** Input material follows **
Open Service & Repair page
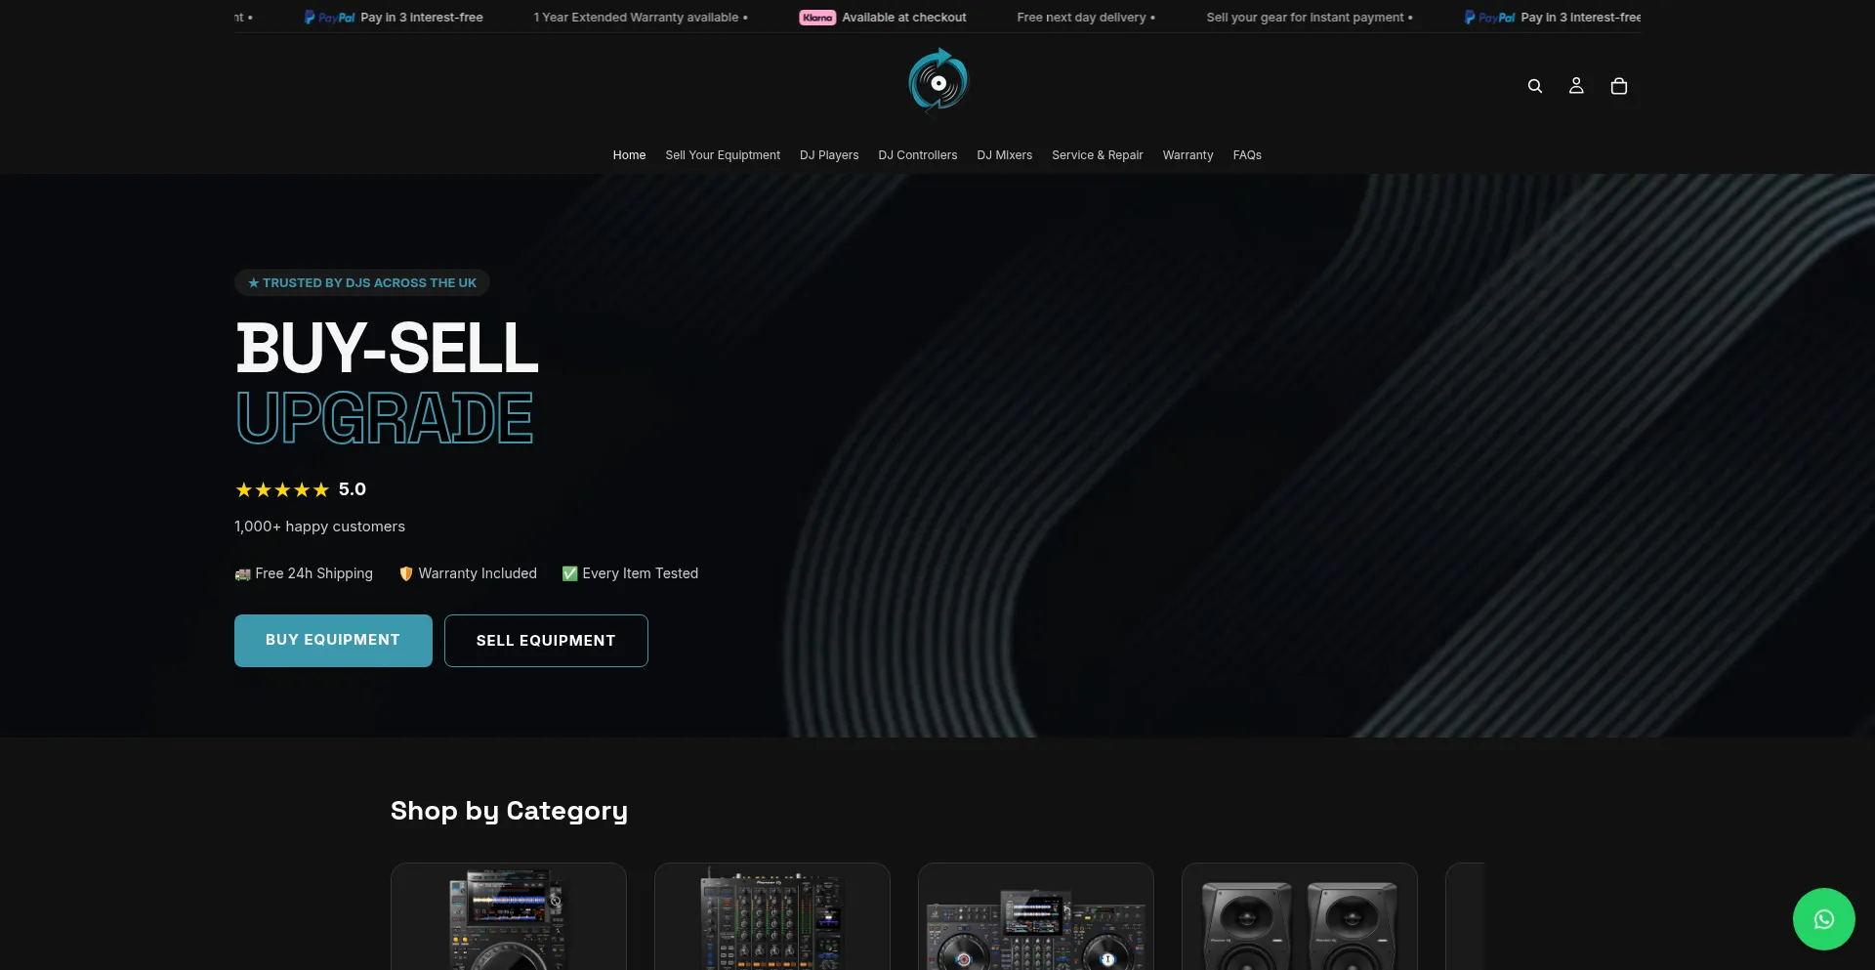[1097, 155]
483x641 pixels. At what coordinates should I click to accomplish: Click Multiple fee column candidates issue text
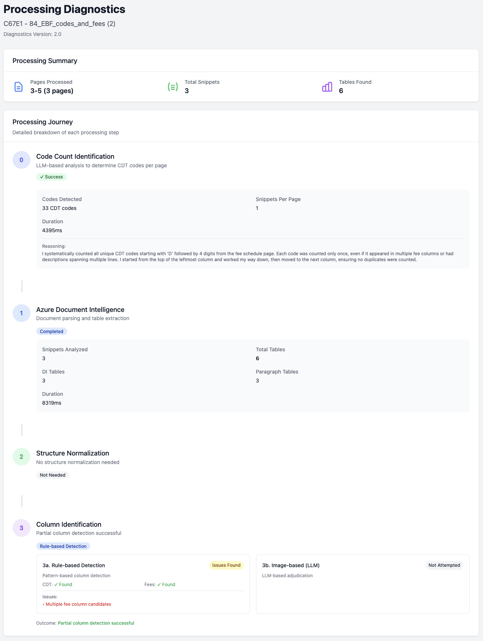click(x=78, y=604)
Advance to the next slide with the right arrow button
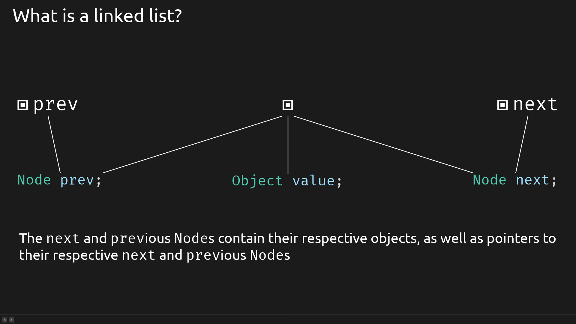The width and height of the screenshot is (576, 324). 11,320
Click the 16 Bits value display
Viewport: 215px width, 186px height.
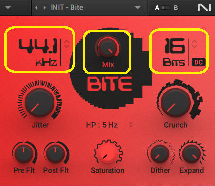pos(175,52)
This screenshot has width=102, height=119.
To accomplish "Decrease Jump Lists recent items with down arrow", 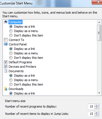I will click(x=97, y=115).
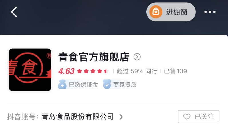228x124 pixels.
Task: Tap the 已售139 sales count
Action: [176, 71]
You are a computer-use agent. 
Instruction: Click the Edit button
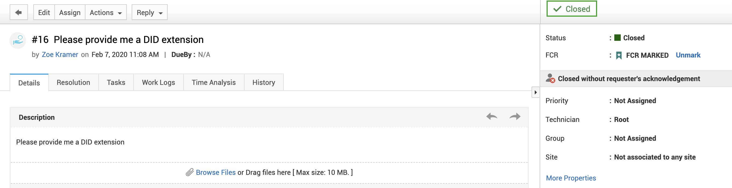click(44, 12)
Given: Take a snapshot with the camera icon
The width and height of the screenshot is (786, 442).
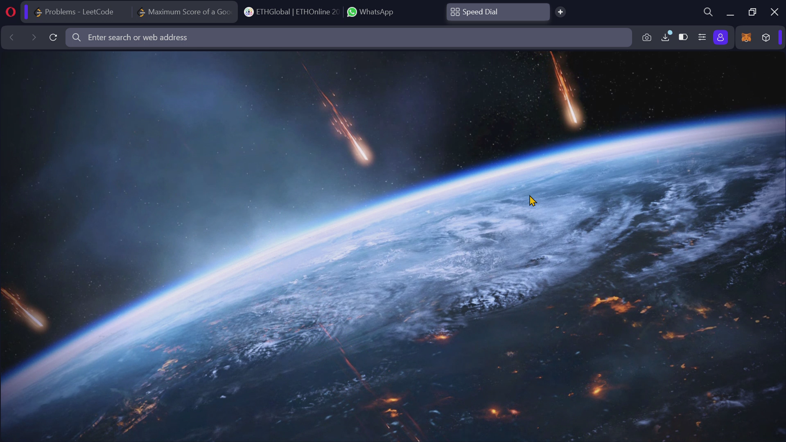Looking at the screenshot, I should coord(647,38).
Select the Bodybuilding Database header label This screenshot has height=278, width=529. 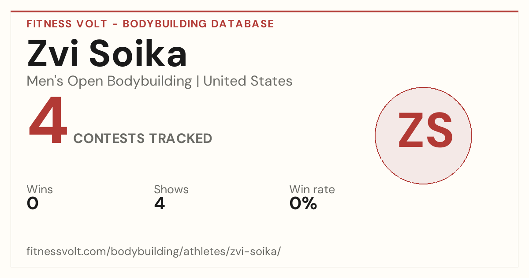(198, 24)
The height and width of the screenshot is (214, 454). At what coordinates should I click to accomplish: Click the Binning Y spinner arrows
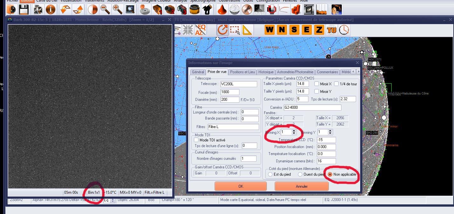coord(330,132)
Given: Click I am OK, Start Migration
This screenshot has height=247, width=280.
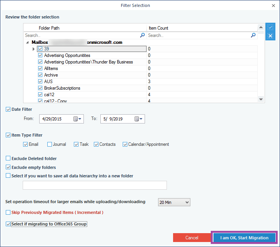Looking at the screenshot, I should [x=244, y=238].
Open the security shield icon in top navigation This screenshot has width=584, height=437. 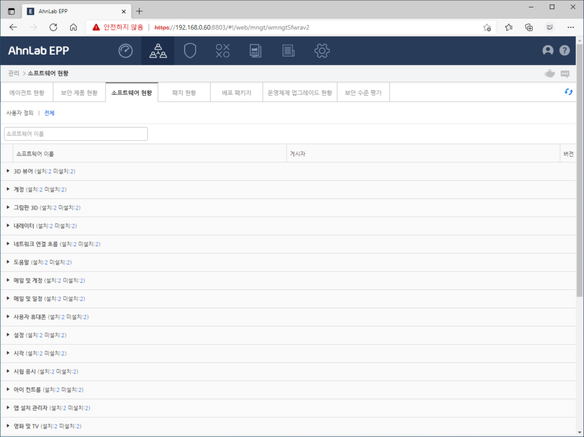point(190,50)
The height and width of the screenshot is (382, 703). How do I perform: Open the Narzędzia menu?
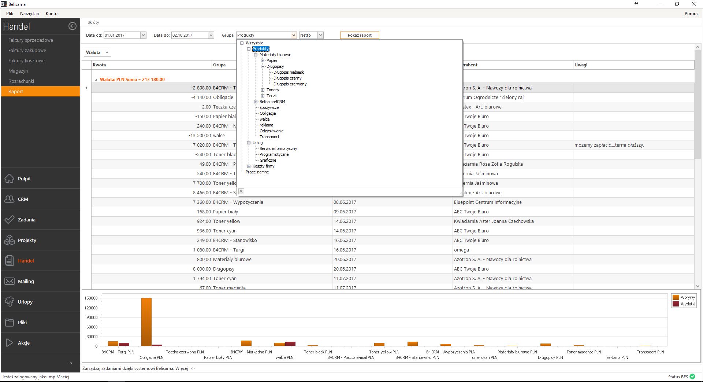[29, 13]
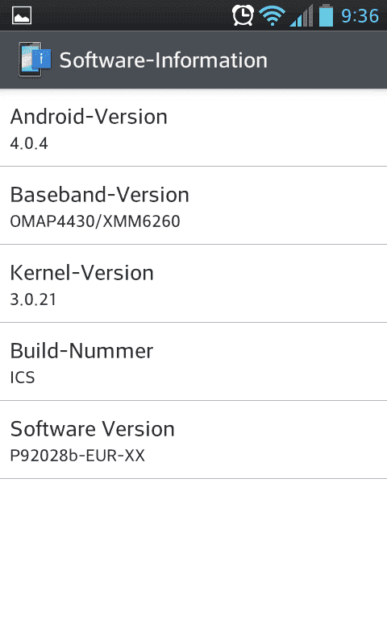Tap the OMAP4430/XMM6260 baseband value
Image resolution: width=387 pixels, height=644 pixels.
(x=95, y=221)
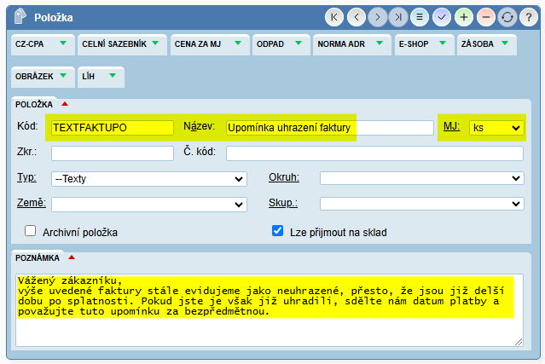The image size is (545, 364).
Task: Delete the item with minus icon
Action: [x=485, y=16]
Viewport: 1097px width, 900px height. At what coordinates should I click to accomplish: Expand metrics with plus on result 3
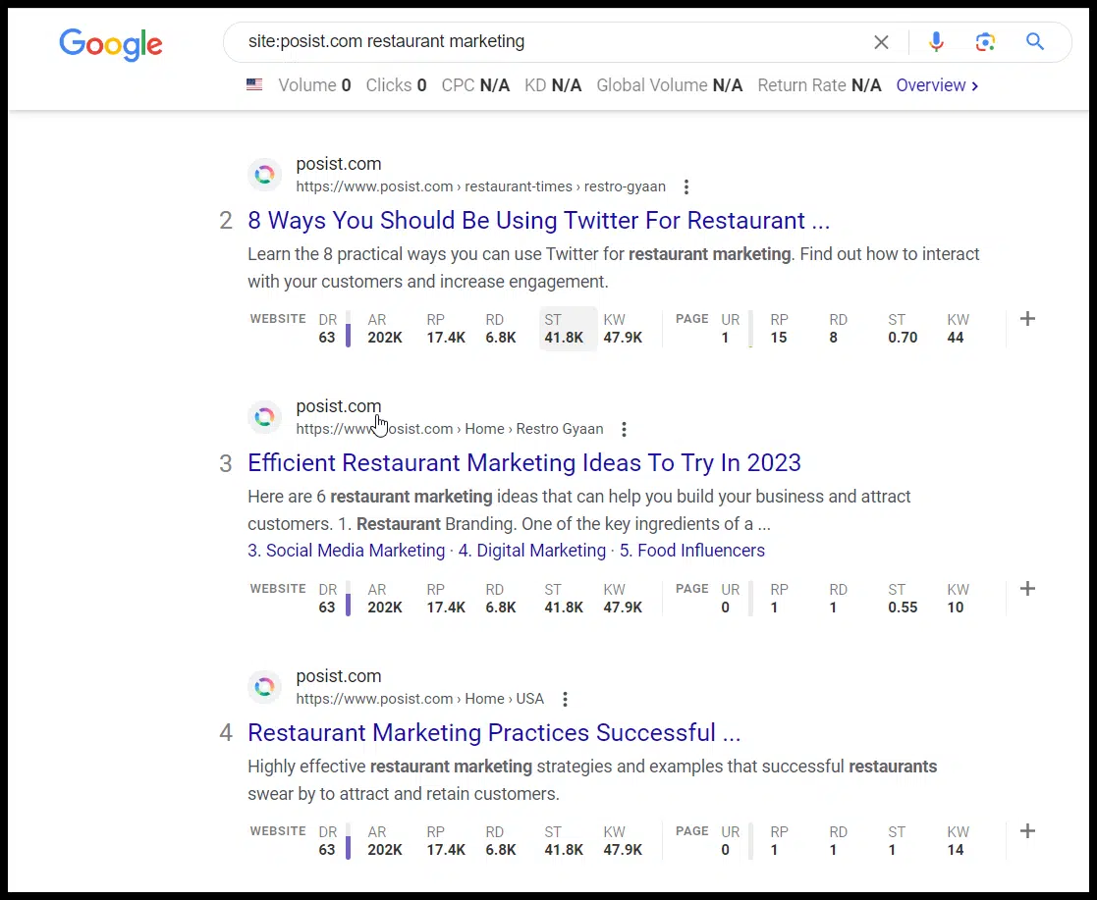coord(1027,589)
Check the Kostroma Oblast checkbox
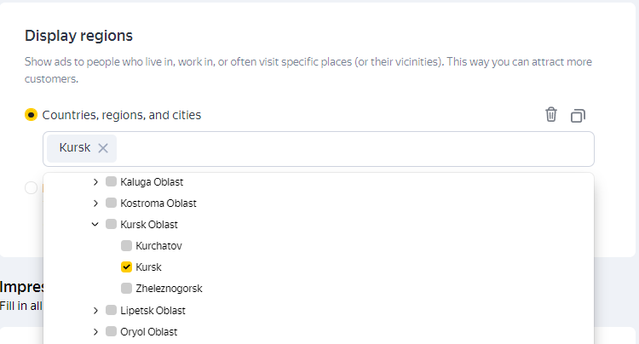The height and width of the screenshot is (344, 639). [x=111, y=203]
** End of Input material **
### Work order
Locate the lines above that contain "Given" and copy them.

### Answer space
Given: Take a snapshot with the camera icon
Given: Click I am OK, Start Migration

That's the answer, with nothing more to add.